The underlying test is a Unit Test that exercises a single MVC controller method, which uses Unity and other Ent-Lib libraries to pull a collection of clients back from the database, according to the user's rights. Typical execution time for the Unit Test is 0.4 to 0.6 seconds.

The Load Test is set to expose the performance problem and runs for 10 minutes:

  • Initial User Count: 1
  • Step Duration: 30
  • Step User Count: 1

Observations:

  1. For the first 30 seconds as a single user, execution is a bit erratic. The first test takes 3 sec, which is normal warm-up. The next 15 or so take about .4 sec, which is perfect. Just after 10 seconds, though, tests start running for 5 sec. This is before the 2nd virtual user comes on. As additional virtual users come on, test times increase gradually, which is to be expected, though the runtimes still seem long.
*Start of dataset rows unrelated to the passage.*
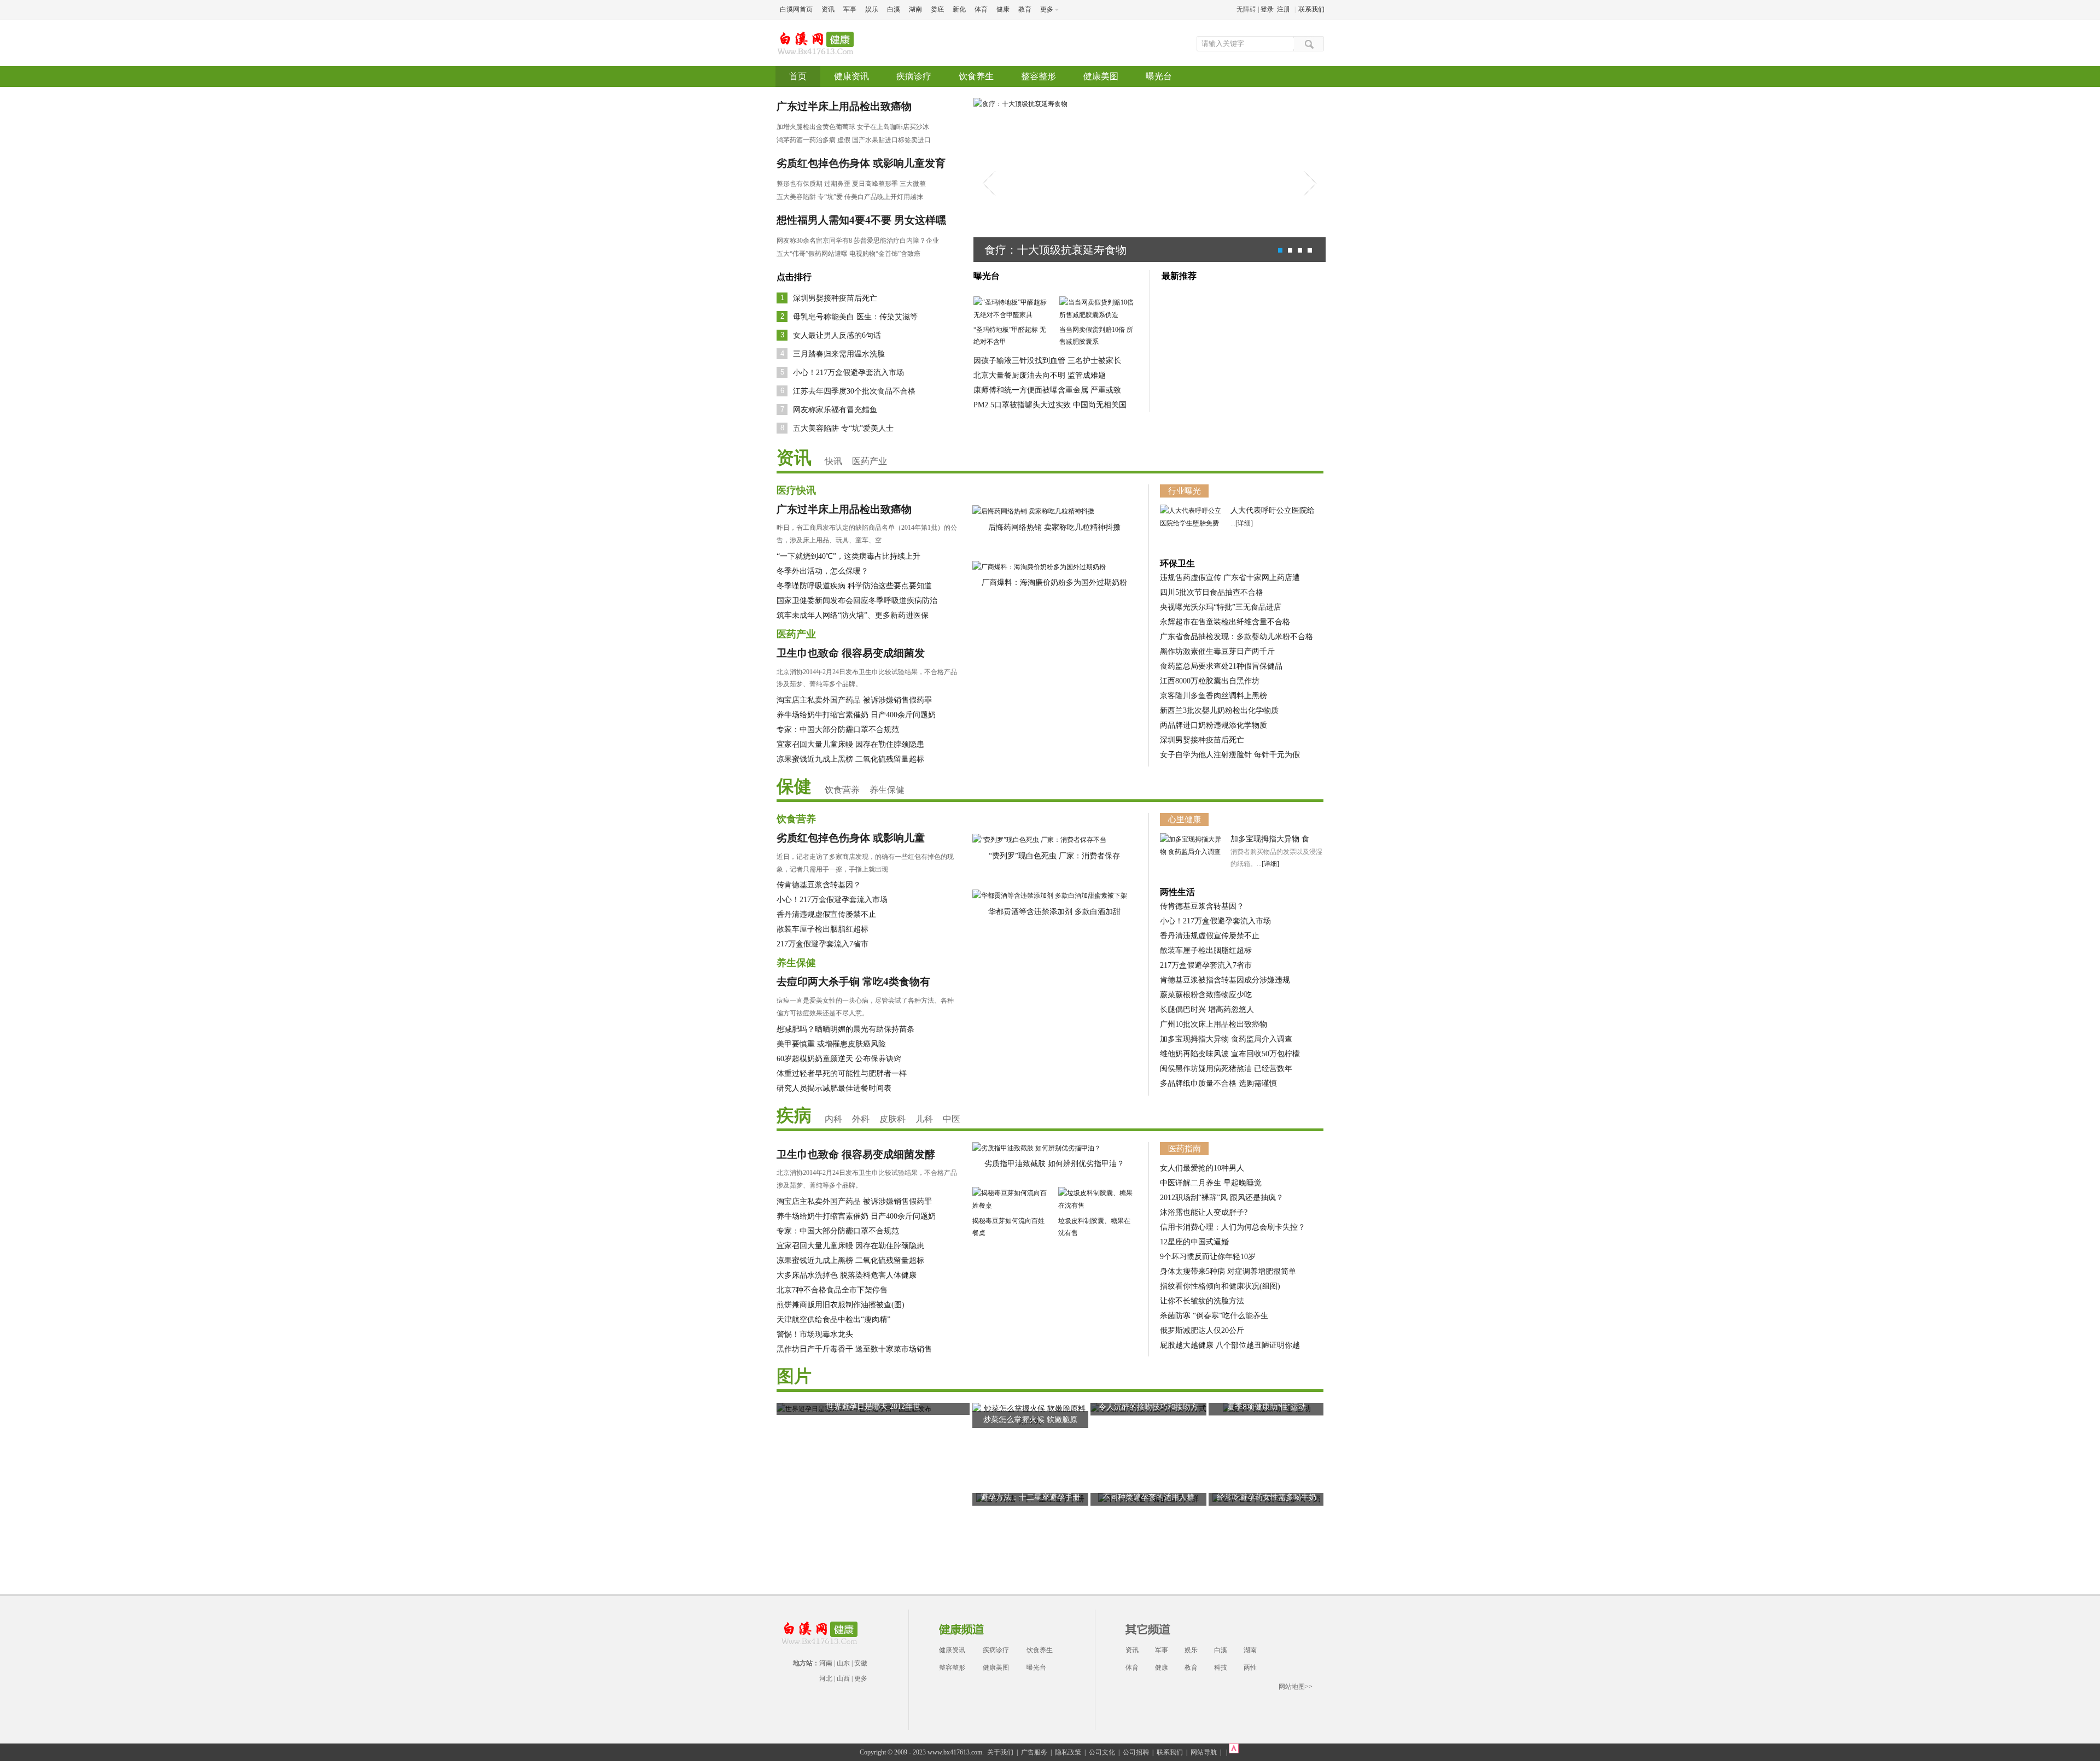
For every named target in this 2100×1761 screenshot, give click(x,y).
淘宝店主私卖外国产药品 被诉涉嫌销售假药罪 (854, 700)
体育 (981, 9)
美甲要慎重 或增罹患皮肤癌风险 (831, 1044)
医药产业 (869, 461)
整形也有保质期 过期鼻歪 (813, 184)
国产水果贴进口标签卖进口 (891, 140)
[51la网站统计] (1234, 1752)
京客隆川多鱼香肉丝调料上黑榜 (1213, 696)
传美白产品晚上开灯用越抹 (883, 197)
  2. More concerning is that CPU utilization spikes around user 6 (it was averaging around 20% prior across all 8 cores). At user 6 and 7, CPU goes to 70% and is pegged at 100% on 8 cores by user 8, and it stays there until the test ends after 10 minutes. Needless to say, for a normal stepped test, I'd like to start with 10 concurrent users and go up to 100 or more, but my CPU starts at 100%, and the results are surely inaccurate.

The cuprit is clearly QTAGENT.EXE, as I can see from the executing tasks. It uses every spare CPU cycle from what I can see. I've run this Load Test in 32-bit mode as well, and QTAGENT32.EXE runs similarly.
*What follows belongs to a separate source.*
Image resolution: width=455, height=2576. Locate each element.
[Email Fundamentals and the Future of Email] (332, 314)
I'm at a loss for why I'm experiencing this problem, let alone what to do about it. Any proposals or solutions are appreciated. TIA!

EDIT

I found that a workaround to my problem is to start the load test by clicking "Debug Test" instead of "Run Test." This doesn't really make any sense to me, in fact it's like the exact opposite of what I'd expect; however, I can't deny it's consistently running my tests with 100s of users and only semi-thrashing my CPU (~50% average with spikes).

Was it helpful?

Solution 2

So it came down to user error. Turns out the controller I was testing was ultra-resource-intensive. I read about this as the likeliest cause of high CPU usage elsewhere, but I assumed (oops) that 8 concurrent users hitting this particular controller couldn't possibly peg my CPU. No, in fact, our code is extremely expensive to run, and 8 users requesting the page at the same time will max it out. Thanks for all the suggestions.

OTHER TIPS

QTAgent is the code that does all the load test work. It loops through each virtual user executing the tests.

One reason the test agent CPU gets pegged is that your website is firing back results really fast. A good way to simulate this is to load test a static html page, or requesting a page that is well cached by IIS.
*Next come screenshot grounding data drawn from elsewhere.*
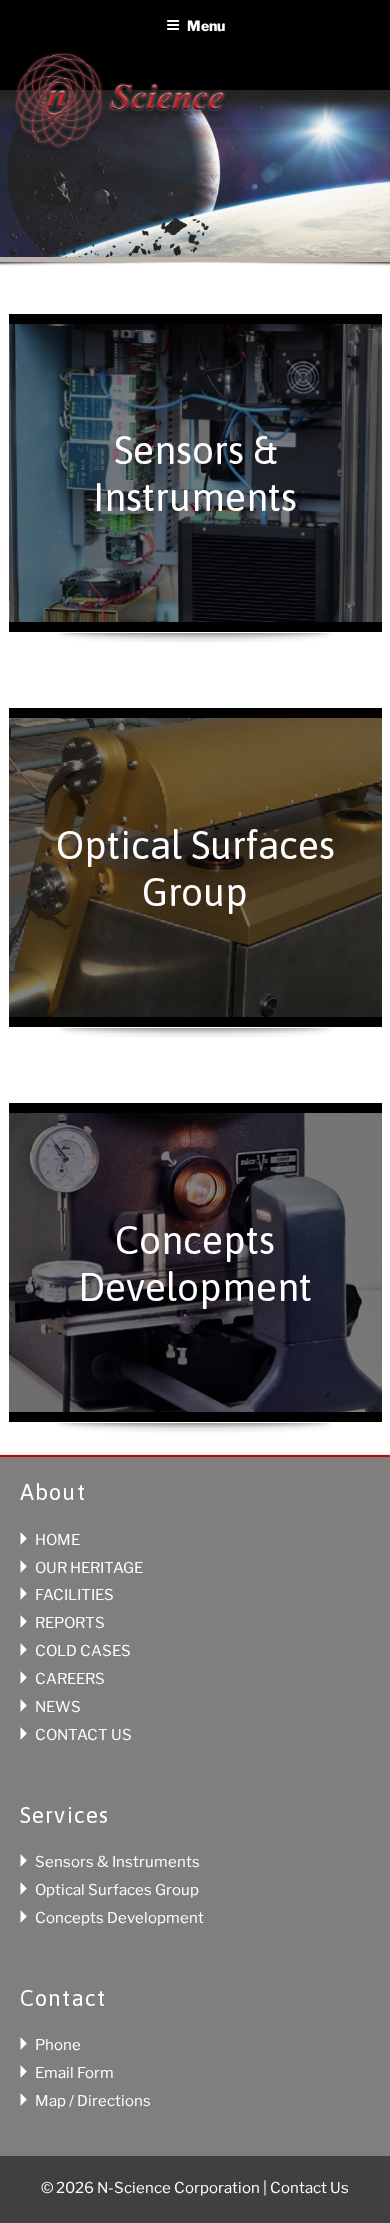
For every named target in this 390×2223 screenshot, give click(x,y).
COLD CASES (83, 1651)
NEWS (58, 1707)
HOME (57, 1540)
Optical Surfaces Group (117, 1890)
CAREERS (70, 1679)
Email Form (74, 2073)
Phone (58, 2045)
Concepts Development (119, 1918)
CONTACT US (83, 1735)
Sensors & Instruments (117, 1862)
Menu (206, 25)
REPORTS (70, 1623)
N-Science (120, 103)
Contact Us (309, 2188)
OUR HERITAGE (89, 1568)
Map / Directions (93, 2101)
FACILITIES (74, 1595)
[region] (195, 195)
Check the requests per second value for the test. That value is a reasonable measure of how much work the QTAgent is required to do.

For each test, your QTAgent has to process and send an html request, record the received test and store the results, along with all the performance monitoring stats.

I would recommend as a next step to add a 1 second delay between each unit test, that will hopefully let you load on a few more virtual users.

That said, running load tests on a web app hosted on the same machine cannot handle very many virtual users before the CPU pegs out.

Can you post the requests per second stats?

Maybe something here might help: https://serverfault.com/questions/16005/what-affects-sql-connection-speed

Other ideas:

  • Is SQL Server on the local box? Running the test on the same box might cause problems since SQL Server and QTAgent will be competing for processing time. Each test thread will be matched by one database thread, and unless your unit tests are calling the database asynchronously, they will be busy-waiting while the database responds. At 8 users, that's 8 unit test threads and 8 database threads... maybe 16 threads going full speed is enough to slam the CPU.

  • Does your test close the connection after each iteration, or are you possibly leaving connections open? You could check the SQL Server connection count in Perfmon to determine that.

  • Is it SQL Server Express? Maybe it's not as robust as the other versions.